Choline, a B-vitamin, is half of the most abundant neurotransmitter in our bodies, acetylcholine, which works every time we think or move: 24/7. Choline is also required to support the creation of channels in our brain cell membranes so that nutrients can pass into and toxins can pass out of brain cells. Without choline we don’t feel, think or move very well. Egg yolks are the primary source of choline in the US diet, and as a nation, we have become marginally deficient in choline as we dumped egg yolks down the drain.
Numerous research studies have shown that egg yolks do not raise cholesterol levels in healthy people. To have a healthy brain and feel and perform at your best, start to eat the whole egg. I recommend one whole egg daily.
Fish, Flax, and High-Performance Fat
The concentration of DHA in brain cells, the oil found mostly in fish, determines the health of the brain cell membrane and its ability to receive and transfer messages from one cell to the next. Eating wild salmon, low-mercury tuna, mackerel, sardines, anchovies, herring, and shellfish is good for your brain as well as your heart.
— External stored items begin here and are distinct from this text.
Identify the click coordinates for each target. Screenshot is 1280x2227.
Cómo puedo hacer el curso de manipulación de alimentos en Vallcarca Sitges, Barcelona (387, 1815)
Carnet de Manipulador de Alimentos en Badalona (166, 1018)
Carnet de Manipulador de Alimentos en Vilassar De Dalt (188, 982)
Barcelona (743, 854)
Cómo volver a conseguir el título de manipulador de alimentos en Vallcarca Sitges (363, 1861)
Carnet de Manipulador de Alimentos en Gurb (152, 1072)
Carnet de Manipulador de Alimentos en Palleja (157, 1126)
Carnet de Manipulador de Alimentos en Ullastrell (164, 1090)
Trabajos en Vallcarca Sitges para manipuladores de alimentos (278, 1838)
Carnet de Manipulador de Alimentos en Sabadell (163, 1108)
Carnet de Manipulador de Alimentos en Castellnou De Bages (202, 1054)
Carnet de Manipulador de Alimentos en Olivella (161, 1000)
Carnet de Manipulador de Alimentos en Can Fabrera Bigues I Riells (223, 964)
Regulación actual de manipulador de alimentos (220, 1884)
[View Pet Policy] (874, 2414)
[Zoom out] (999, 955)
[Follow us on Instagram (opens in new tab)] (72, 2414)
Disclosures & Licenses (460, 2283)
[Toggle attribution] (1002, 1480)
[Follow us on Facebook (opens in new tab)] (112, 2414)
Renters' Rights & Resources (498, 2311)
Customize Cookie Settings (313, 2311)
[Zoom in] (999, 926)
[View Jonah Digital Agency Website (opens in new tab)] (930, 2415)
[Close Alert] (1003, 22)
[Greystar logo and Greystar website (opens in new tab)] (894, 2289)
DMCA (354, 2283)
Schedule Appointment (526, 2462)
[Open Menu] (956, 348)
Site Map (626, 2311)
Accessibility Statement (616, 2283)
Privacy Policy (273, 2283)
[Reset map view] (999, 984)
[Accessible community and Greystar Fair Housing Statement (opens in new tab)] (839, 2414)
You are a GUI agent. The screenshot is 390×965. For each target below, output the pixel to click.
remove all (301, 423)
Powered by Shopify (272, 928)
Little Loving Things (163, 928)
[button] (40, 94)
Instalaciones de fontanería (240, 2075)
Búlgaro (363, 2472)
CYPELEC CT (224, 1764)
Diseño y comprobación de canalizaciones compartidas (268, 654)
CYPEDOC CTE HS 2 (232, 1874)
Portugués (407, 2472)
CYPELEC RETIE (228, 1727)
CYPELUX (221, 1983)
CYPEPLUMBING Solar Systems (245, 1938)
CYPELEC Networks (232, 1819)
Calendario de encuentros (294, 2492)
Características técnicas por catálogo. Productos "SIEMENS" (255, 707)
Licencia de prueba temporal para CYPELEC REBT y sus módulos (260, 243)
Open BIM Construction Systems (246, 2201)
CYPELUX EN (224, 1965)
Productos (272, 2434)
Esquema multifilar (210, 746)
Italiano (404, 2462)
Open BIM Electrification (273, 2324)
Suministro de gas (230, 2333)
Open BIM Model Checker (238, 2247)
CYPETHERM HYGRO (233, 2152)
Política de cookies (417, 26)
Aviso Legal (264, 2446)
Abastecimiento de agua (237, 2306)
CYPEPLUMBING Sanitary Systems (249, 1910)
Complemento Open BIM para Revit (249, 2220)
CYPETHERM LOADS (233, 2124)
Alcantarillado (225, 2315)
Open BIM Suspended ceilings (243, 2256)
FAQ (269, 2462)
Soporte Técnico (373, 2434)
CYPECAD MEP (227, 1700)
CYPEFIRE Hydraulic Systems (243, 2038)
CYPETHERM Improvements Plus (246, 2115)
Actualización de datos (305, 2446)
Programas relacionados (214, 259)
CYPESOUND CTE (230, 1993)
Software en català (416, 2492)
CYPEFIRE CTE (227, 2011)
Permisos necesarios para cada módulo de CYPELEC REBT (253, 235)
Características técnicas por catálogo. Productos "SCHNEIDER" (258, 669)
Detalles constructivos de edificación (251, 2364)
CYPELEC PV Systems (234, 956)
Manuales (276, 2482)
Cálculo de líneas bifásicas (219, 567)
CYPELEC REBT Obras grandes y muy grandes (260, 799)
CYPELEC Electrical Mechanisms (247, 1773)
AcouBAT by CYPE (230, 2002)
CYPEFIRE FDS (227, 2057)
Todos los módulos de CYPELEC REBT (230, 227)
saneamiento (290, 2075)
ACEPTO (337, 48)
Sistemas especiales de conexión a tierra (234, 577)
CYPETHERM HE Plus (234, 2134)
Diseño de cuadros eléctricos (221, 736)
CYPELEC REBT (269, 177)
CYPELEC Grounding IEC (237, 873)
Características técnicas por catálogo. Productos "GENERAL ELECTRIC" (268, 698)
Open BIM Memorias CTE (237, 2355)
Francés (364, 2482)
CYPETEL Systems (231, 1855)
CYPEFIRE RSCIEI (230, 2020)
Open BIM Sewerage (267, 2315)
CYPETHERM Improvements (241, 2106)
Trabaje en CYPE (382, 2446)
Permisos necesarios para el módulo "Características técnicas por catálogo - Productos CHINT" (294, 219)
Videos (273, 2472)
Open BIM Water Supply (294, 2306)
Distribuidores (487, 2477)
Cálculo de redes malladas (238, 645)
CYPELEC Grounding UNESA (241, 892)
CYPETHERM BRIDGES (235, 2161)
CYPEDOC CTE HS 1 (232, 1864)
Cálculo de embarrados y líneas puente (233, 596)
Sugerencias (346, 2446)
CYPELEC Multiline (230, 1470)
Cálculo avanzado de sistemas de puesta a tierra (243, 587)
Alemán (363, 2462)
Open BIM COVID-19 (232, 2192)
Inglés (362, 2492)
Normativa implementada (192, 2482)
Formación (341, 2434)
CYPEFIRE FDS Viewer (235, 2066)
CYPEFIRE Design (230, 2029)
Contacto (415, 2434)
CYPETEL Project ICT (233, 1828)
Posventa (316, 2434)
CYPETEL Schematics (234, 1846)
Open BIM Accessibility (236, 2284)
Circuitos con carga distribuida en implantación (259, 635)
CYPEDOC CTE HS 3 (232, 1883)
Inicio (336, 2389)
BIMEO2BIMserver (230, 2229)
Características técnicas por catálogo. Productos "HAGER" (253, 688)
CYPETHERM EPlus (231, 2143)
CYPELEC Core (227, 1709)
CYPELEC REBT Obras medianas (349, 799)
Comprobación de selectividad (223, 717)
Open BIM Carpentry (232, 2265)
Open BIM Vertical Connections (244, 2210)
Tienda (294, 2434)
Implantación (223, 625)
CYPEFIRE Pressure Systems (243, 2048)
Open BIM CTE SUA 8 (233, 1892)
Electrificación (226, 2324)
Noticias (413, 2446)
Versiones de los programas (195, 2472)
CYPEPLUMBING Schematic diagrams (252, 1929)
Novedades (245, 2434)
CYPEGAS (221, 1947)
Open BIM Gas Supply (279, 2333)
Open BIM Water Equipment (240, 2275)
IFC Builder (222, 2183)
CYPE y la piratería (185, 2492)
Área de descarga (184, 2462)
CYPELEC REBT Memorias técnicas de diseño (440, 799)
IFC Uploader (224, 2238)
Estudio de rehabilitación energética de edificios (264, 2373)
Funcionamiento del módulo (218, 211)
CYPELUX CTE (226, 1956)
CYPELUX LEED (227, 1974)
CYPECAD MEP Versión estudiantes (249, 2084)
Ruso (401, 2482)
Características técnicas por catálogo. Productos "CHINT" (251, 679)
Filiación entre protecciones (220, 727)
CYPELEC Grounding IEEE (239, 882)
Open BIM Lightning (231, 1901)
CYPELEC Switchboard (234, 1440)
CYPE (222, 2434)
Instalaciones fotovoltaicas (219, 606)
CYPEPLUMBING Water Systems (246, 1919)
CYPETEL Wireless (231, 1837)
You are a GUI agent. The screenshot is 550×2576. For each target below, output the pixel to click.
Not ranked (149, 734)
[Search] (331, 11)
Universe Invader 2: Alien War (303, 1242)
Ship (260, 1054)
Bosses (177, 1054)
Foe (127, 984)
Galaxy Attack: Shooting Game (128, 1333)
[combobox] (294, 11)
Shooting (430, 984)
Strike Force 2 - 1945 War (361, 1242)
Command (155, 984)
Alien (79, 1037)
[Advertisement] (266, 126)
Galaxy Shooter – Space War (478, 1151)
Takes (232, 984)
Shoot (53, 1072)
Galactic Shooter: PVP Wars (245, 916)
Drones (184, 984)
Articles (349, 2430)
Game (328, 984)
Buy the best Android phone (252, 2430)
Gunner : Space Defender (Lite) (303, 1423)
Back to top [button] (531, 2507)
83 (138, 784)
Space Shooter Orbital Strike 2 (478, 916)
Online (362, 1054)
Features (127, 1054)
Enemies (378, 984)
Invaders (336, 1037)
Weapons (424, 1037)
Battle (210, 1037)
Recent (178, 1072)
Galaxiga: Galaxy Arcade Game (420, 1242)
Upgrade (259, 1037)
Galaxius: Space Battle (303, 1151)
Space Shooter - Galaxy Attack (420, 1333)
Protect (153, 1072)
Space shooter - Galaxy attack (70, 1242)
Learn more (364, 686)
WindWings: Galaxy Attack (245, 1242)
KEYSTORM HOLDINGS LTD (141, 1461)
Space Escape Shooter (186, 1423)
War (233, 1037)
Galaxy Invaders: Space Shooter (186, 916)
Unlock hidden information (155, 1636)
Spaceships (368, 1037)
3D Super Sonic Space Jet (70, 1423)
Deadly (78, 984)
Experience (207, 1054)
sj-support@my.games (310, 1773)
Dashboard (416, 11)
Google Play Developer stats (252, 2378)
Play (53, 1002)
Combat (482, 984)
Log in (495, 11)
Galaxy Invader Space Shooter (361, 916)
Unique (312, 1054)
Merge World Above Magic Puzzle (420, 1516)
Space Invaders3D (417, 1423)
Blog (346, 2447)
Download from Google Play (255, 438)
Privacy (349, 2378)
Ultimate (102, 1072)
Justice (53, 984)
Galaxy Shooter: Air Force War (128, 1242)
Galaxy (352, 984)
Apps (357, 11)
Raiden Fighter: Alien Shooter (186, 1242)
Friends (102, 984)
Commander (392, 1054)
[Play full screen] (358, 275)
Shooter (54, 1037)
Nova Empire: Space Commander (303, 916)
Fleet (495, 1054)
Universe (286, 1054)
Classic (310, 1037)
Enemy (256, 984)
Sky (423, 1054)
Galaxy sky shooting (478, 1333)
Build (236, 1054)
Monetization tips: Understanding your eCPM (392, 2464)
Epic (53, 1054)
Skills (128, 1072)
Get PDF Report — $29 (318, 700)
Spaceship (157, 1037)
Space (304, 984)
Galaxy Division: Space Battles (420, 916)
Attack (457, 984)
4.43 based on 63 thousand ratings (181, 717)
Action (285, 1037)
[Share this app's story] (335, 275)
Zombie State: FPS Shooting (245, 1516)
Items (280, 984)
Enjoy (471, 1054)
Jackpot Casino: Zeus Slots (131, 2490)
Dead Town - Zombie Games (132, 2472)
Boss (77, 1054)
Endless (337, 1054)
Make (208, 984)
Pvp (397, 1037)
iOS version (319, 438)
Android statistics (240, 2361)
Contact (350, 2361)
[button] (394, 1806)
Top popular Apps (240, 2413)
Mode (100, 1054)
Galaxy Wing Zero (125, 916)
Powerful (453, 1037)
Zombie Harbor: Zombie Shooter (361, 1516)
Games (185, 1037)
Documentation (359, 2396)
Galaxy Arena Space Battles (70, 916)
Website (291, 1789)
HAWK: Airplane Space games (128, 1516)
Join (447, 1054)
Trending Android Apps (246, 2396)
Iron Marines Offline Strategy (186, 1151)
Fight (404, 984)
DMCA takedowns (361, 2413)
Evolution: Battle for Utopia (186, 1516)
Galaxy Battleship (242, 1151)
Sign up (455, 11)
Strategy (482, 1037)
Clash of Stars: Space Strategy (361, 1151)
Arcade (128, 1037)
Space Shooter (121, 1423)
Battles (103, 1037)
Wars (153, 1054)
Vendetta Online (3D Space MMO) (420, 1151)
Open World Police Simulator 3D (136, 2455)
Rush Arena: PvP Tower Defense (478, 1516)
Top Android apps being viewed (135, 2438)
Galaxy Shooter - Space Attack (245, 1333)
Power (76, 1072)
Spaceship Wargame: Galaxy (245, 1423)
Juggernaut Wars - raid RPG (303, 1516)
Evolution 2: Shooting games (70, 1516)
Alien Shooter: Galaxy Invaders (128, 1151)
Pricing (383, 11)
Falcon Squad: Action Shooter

The same goes for adding 1-2 tablespoons of flaxseed meal to your diet. The seeds must be ground or the seed’s inner goodness and fat-busting qualities will pass right through you. Along with the important oils, an added benefit is that the fiber in the seeds is great food for your gut biome.
Step 3: Plan for Success
Are you tracking? Most people with goals have either been tracking or still are tracking habits. But tracking is retrospective; it acknowledges that you did what you had hoped you would do. The opportunity for success, however, is much more likely if you plan ahead in a regimented way exactly what, when and where you will make your habit change. Then track whether you did it, and how comfortable it felt to do the new habit rather than an old one.
To accomplish goals, you must have a targeted plan. There’s an old saying that “a goal without a plan is just a wish”. The New Power Eating (Human Kinetics, 2018) has a Success Tracker in Chapter 13 on how to develop your plan. It will explain how to plan your change into your life in a very targeted way, and then track it in the tool for 10 weeks. At that point, the old habit should be gone and the new, feel-good habit has become, well, a habit, seamless in your day.